I have not been able to find any documentation from docs.paloaltonetworks.com that would allow me to understand what the term "own separate queue" in the above document means as it is used.
However, some speculation about QoS architecture is possible. I have some evidence, but I can't show it here. If you have the same questions as me and have experience with experiments in the lab, I'd be happy to hear some information.
First of all, the realization of QoS in PaloAlt FW is supposed to be done by policing. Unfortunately, shaping is not possible, in my opinion.
I also believe that the "Egress Guaranteed" realization is implemented using a "Dual Token Bucket".
So, under what circumstances do "WRED drop" and "policing drop" occur?
I believe the following.
First, in the documentation "QOS PROFILE SETTINGS", you will find the following text.
"When contention occurs, traffic that is assigned a lower priority is dropped.

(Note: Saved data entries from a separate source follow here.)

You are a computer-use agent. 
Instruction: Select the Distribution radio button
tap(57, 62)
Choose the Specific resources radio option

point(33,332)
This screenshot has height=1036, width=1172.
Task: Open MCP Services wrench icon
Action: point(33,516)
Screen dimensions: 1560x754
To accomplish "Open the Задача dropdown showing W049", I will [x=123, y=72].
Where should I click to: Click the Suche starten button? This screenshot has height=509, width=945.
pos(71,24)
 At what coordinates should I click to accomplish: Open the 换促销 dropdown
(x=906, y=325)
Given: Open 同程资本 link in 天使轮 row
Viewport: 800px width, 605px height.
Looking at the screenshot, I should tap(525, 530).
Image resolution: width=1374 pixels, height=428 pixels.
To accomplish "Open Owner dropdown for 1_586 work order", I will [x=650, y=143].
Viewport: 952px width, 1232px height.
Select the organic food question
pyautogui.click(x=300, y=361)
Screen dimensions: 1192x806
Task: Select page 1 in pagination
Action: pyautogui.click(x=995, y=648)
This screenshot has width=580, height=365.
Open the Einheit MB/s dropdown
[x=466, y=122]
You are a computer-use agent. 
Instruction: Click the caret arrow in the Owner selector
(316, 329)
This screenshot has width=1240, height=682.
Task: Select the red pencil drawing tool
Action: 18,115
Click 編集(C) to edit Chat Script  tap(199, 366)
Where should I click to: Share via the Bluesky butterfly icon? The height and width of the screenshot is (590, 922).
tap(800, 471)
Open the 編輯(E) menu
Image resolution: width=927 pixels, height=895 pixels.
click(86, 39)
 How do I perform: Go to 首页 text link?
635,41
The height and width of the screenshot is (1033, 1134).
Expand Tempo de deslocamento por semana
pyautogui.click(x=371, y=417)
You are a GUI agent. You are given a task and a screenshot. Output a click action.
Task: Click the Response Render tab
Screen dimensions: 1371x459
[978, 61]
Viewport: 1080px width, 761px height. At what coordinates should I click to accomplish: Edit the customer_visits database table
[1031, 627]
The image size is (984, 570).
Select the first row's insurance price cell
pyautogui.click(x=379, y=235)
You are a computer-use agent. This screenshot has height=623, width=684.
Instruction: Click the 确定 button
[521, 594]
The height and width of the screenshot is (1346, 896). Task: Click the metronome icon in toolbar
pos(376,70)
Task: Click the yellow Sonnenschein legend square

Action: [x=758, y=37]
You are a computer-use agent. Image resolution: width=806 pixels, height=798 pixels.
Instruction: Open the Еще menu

Real-time priority uses its own separate queue."
From the above, we can read that for each interface, there are two queues.
It is also presumed that the WRED algorithm works for one of the queues, but not for traffic that belongs to the real-time priority.
Also, each queue length is considered to be automatically set from the "Egress Maximum" set for the interface.
Assuming these conjectures indicate that for traffic with priorities other than real-time, a drop can occur even for traffic volumes below "Egress Guaranteed".
Hence, I believe that it is better for PaloAlt FW to only color the traffic and leave QoS control to core routers and the like, and if that is not possible, to make it sufficiently larger than the physical bandwidth, or to set the interface's "Egress Maximum I believe that you should not set itself (it may depend on the quality of the line, but I believe that it will perform better if you leave it at about 200% of the physical bandwidth).